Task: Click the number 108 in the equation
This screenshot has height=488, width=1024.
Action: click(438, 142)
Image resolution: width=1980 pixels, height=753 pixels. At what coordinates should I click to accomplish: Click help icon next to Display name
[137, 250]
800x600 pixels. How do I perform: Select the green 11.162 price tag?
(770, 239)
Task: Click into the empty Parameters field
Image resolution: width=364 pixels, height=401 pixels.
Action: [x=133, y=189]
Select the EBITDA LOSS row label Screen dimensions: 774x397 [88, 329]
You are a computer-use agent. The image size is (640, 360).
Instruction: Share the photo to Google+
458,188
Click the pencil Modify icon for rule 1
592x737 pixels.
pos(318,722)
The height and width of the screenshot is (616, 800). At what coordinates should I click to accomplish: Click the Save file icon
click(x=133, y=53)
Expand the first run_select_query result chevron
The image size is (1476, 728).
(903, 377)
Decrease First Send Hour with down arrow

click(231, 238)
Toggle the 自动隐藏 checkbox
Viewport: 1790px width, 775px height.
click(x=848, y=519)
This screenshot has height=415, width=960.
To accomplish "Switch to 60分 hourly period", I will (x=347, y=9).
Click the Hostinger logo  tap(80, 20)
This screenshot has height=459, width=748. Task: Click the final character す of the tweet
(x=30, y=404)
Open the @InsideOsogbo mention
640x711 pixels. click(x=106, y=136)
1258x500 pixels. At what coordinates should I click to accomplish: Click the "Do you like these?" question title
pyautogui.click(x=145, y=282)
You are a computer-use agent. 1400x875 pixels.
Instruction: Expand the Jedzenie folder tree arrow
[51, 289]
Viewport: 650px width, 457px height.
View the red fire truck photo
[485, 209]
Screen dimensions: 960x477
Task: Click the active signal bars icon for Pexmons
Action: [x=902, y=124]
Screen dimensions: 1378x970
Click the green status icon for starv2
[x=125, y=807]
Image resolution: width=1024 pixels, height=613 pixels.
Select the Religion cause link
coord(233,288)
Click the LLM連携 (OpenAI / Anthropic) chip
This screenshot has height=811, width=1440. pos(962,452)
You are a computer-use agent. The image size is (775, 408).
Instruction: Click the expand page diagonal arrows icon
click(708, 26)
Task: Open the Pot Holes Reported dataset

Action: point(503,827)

◆ **What the task requires**
From the records above, state how many lines contain the word "computer", and leave out everything else.

◆ **Task result**
3